We present a first estimate of the overall coverage of gene/protein associations provided by existing resources for event extraction. Our results suggest that for event-type associations this coverage may be over 90%. We also identify several biologically significant associations of genes and proteins that are not addressed by these resources, suggesting directions for further extension of extraction coverage.
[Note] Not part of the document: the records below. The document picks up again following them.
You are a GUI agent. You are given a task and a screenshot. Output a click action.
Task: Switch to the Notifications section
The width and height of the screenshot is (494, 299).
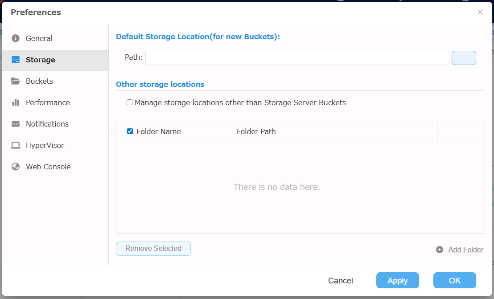pos(47,124)
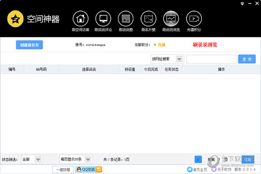The image size is (261, 174).
Task: Open 官方主页 home icon link
Action: tap(190, 170)
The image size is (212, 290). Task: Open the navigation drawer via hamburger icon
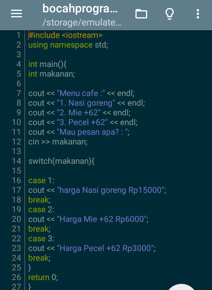[x=16, y=13]
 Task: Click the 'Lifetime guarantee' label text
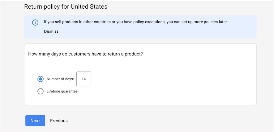click(62, 91)
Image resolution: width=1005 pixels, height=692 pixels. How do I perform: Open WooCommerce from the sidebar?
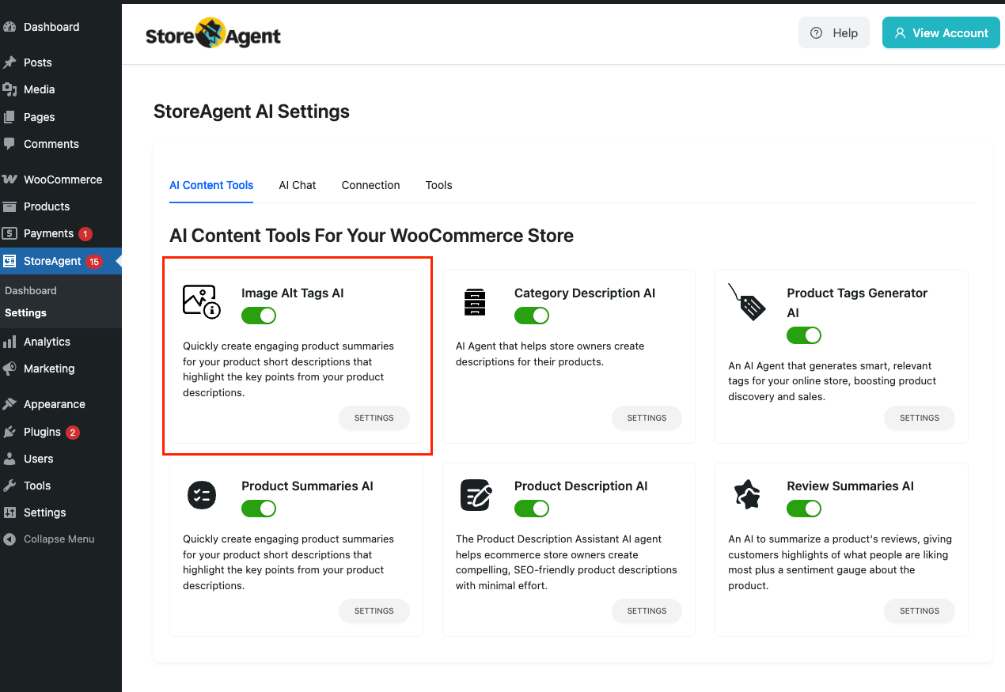point(63,180)
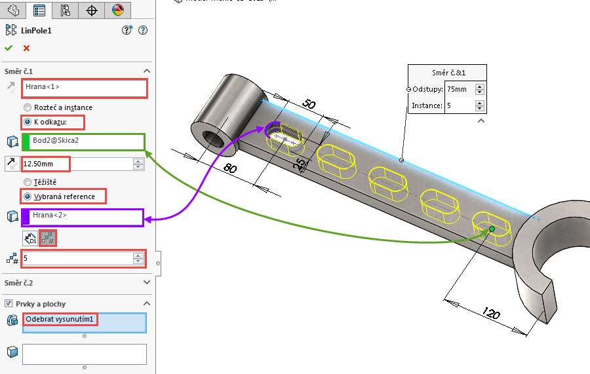The width and height of the screenshot is (590, 374).
Task: Uncheck the Prvky a plochy checkbox
Action: pos(9,304)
遵循GENIA事件语料库和生物自然语言处理共享任务模型进行事件提取,一直是生物医学信息提取领域近期工作的重点。这项工作包括将事件提取方法应用于整个PubMed文献数据库,远远超出了有用于提取方法开发的注释资源的狭义生物医学子领域。
在本研究中,我们的目的是估计现有事件提取资源能够提供的PubMed中所有基因/蛋白质关联陈述的覆盖率。我们的分析基于最近发布的一个自动注释了基因/蛋白质实体并涵盖整个PubMed的句法分析语料库,并使用命名实体共现、最短依存路径和一个未词法化的分类器来识别可能的基因/蛋白质关联陈述。然后,参照GENIA本体对一组高频/高可能性关联陈述进行人工分析。
我们首次估计了现有事件提取资源对基因/蛋白质关联的总体覆盖率。我们的结果表明,对于事件类型的关联,这一覆盖率可能超过90%。我们还识别出了这些资源未涉及的几个具有生物学意义的基因和蛋白质关联,为进一步扩大提取覆盖率指明了方向。